Разговор отца и брата ей порядком наскучил — все только Эрих, да Отто, да война, и что всем надо держаться вместе! Обычная жвачка! А теперь им предстоит и вовсе повиснуть друг на друге, будто нет другого родства и любви — последние недели все это засело у нее в печенках. Да и при чем тут война? Ведь речь идет о мобилизации! Теперь и она понимает, что мобилизация — еще не война.

Если война походит на сегодняшнюю мобилизацию, радоваться нужно! Никогда Эва не видела мужчин в таком приподнятом настроении. Глаза у всех блестят! Маленький толстяк, этакая древность чуть ли не сорока лет, с торчащими вверх усами, сгреб ее за талию:

— Что, детка, радуешься? Вот и я радуюсь!

И смешался с толпой, она и отчитать его не успела.

— Нужна невеста военного времени — срочно человеку носки заштопать! — гаркнул петухом какой-то молодой парень. И нее рассмеялись.

Хорошо было плыть с этим потоком, качаться на его волнах.

Чья-то рука сзади легла ей на плечо, чей-то сиплый голос сказал:

— Что, фролин, хорошо ли вам гуляется?

Эва испуганно повернулась и с ужасом увидела физиономию, которую видела лишь считанные минуты, но так и не забыла — смуглую наглую физиономию с черными усиками.

— Что вам от меня нужно? — крикнула она. — Я вас не знаю — не смейте меня трогать!

Молодой человек улыбнулся. Он поглядел на нее и сказал:

— Не беда: если еще не узнали, так сейчас узнаете!

— Оставьте меня в покое! Или я шуцмана позову.

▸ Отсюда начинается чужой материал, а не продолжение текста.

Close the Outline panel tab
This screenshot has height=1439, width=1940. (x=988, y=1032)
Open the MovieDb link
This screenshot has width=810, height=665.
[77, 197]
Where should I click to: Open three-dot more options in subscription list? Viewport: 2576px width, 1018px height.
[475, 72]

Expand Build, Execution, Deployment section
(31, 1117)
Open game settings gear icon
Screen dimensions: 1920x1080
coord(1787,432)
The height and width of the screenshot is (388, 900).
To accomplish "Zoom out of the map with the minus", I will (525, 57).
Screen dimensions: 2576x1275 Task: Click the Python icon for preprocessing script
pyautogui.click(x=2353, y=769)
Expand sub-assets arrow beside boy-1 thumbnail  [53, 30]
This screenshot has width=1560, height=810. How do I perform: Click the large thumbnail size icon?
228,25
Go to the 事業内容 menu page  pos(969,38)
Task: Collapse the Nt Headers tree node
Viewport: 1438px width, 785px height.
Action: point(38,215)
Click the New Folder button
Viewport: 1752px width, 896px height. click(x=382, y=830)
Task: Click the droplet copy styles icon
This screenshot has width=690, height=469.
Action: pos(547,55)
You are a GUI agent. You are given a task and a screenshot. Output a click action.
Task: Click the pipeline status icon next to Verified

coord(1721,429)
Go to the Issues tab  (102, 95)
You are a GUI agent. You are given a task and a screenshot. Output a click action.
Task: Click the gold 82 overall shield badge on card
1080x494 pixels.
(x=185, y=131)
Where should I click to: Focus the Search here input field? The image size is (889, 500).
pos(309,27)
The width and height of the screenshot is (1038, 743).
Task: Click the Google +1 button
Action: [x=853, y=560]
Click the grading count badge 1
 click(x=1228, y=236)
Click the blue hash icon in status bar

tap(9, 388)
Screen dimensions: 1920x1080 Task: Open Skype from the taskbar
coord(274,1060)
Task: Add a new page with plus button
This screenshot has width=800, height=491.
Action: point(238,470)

— Зовите, фролин, зовите! Я даже помогу вам позвать. А то — пошли к нему вместе, хотите? Я не против синих мундиров, синий — вообще мой любимый цвет. Вот и на вас синее платье, фролин, оно вам к лицу.

Эва — типичная берлинская девушка, бойкая и дерзкая. Ее нелегко напугать. Но тут ею овладевает страх, ее дерзость пасует перед самоуверенностью этого субъекта, перед его хладнокровным хамством, перед бесстыдством, с каким он ощупывает платье у нее на груди. А под платьем висит…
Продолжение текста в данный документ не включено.